Hey Sandy, I’m so glad the recipe was easy and fast for you! Yep, any essential oil you currently own will work. Some oils are known for having properties that complement a cleaning solution, like lemon or tea tree essential oil. But any essential oil should work, especially if it’s added for scent.
Do you know if this is safe for septic systems? I’d love to try it! Thanks.
Hey Annne, I’m not really sure. Let me dig around on the internet about each ingredient and its use with a septic system, and I’ll come back and comment :).
I didn’t see anything about this topic, did I miss the update? We have our own septic system as we live in the country, so I want to make sure it’s safe…especially the Castile. It always seems to leave a greasy, waxy film on my sinks when using for hand washing. Thanks for all your input!
From my research it is safe to use for septic tanks!
Hi, I would love to make this powder detergent, however we don’t seem to have Borax in my country, can I make it without? Or is there a substitute for it?
Hey Conny, Borax is the name brand in the States, so you might be able to find it by its scientific name: sodium borate, sodium tetraborate or disodium tetraborate. If not, adding extra washing soda will work, but it won’t provide the same cleaning power.
I was curious: I have cloth diapers and am hoping to use a homemade powder detergent on them. I have read (but not experienced) that bar soaps (castile) aren’t ideal for cloth diapering. Have you had experience using this “recipe” on cloth diapers, or do you know someone who has?
Hey Maria, I don’t have any experience using this recipe on cloth diapers. I googled “castile soap cloth diapers” this morning and found this post: http://www.measuringflower.com/2013/08/homemade-allnatural-cloth-diaper-detergent/. It looks like a similar recipe, but she does skip the castile soap. I know there a couple of natural oxi-clean brands on the market, I think BioKleen makes one. So maybe this is a better option?
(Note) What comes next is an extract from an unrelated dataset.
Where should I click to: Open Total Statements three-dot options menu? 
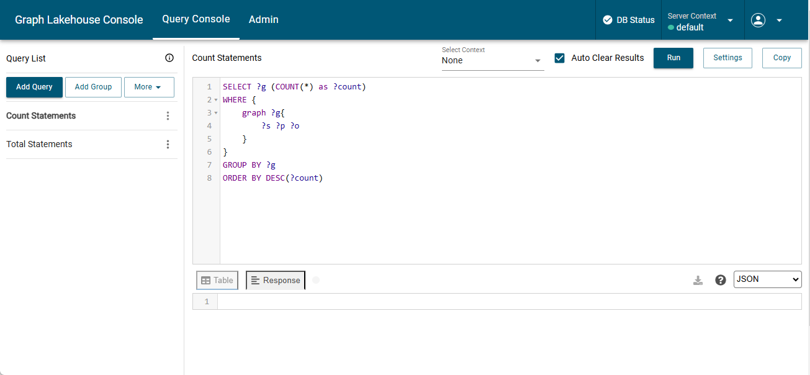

Sounds good. I had already purchased what I needed to make this recipe – and I am so tempted to just try it on my diapers – but don’t want to risk the adverse affects. bah… what to do 🙂 I can say that peppermint essential oil smells amazing when I open my tin!
Thanks for the quick reply. I follow your blog, and have made the loose powder (make up) and love it! I often suggest friends to check out your diy’s etc. if they are interested in natural and cost-effective alternatives! Cheers!!